TASK DESCRIPTION: The reply should contain every entry exactly as given, with no pictures in it.

PROVIDED RECORDS:
****************
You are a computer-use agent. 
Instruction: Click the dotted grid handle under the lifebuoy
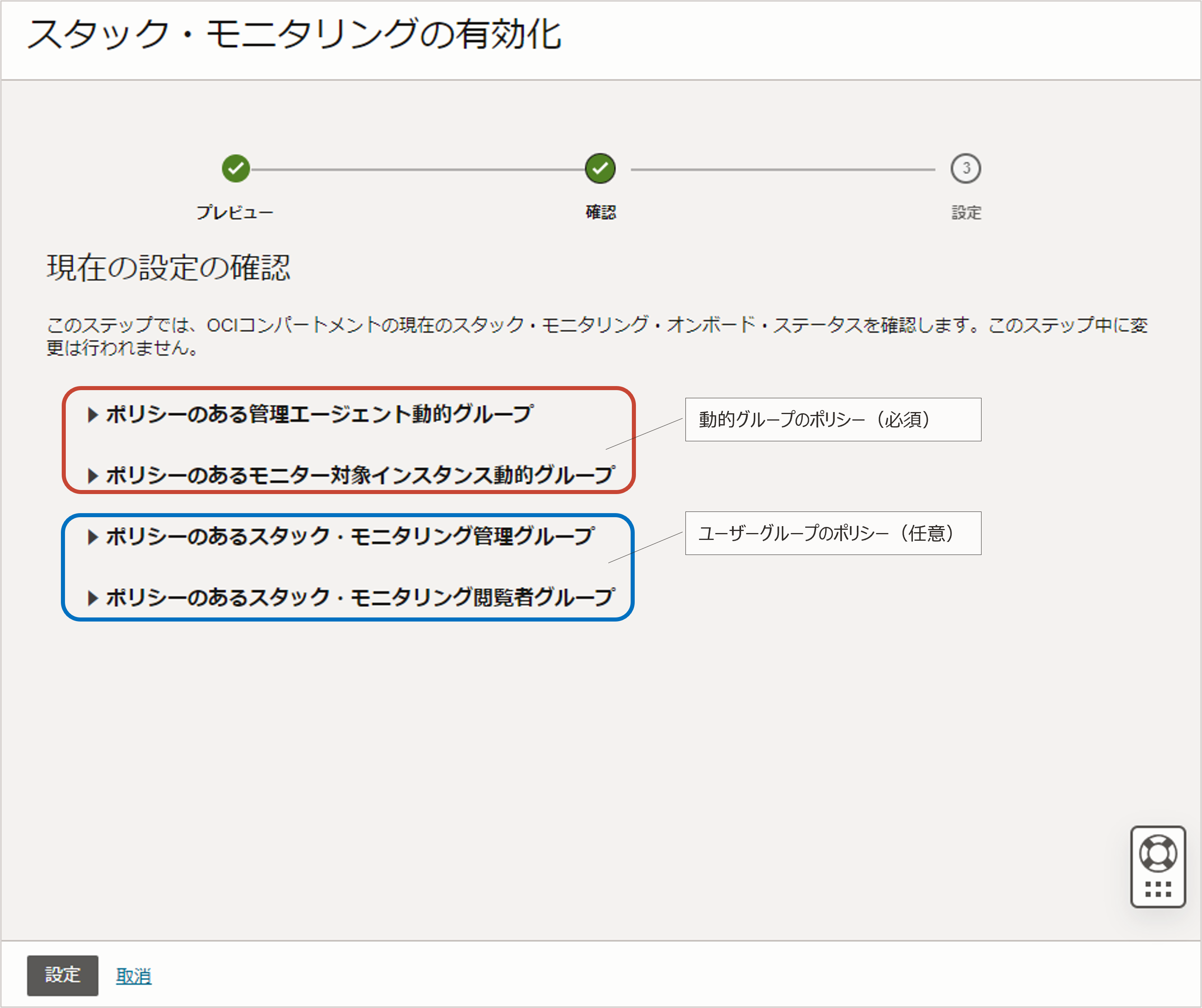tap(1158, 889)
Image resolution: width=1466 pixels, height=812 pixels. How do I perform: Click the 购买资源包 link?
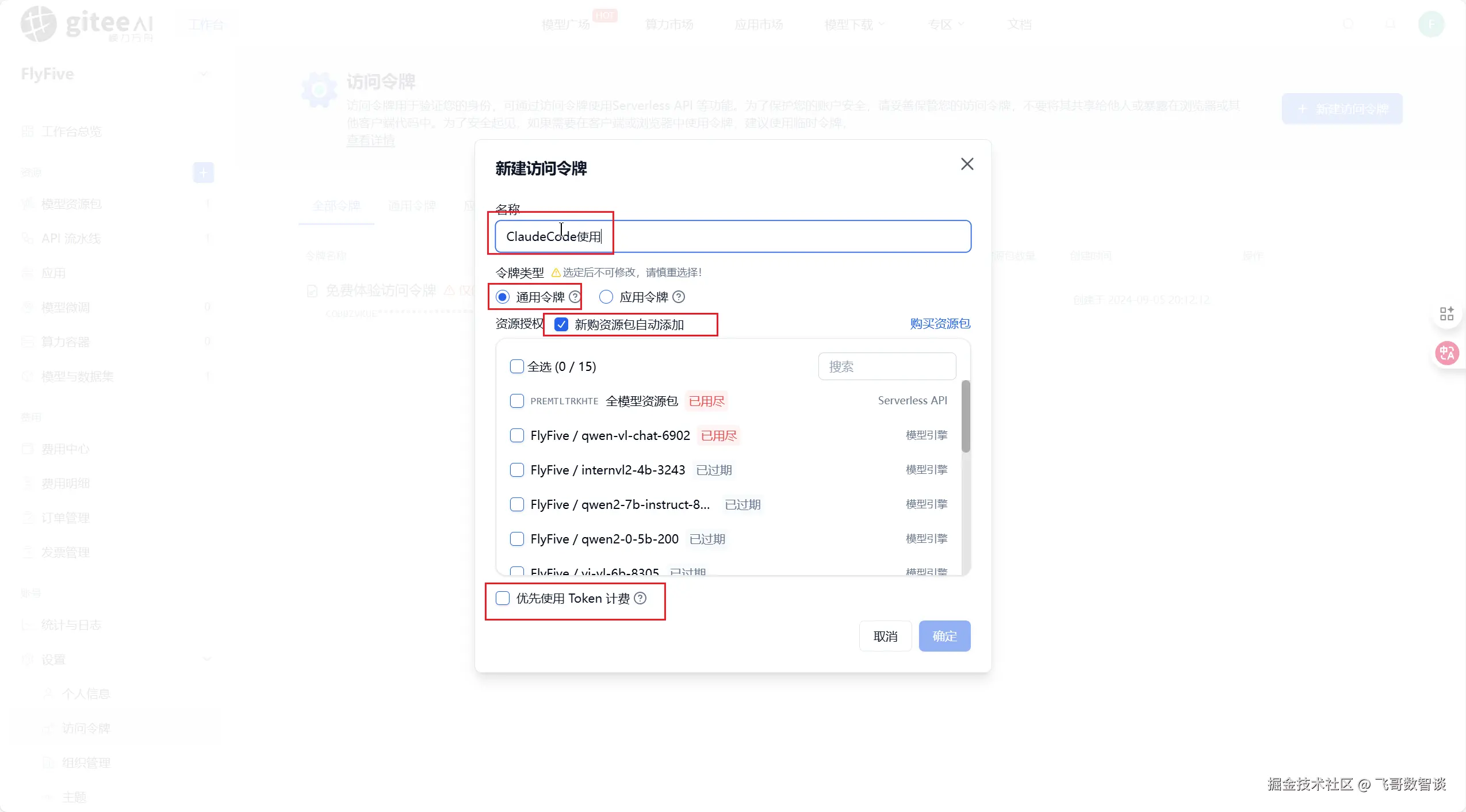tap(940, 323)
****************
ANSWER AREA:
You are a computer-use agent. 
Instruction: Click the dotted grid handle under the lifebuoy
tap(1158, 889)
Image resolution: width=1466 pixels, height=812 pixels. How do I perform: Click the 购买资源包 link?
tap(940, 323)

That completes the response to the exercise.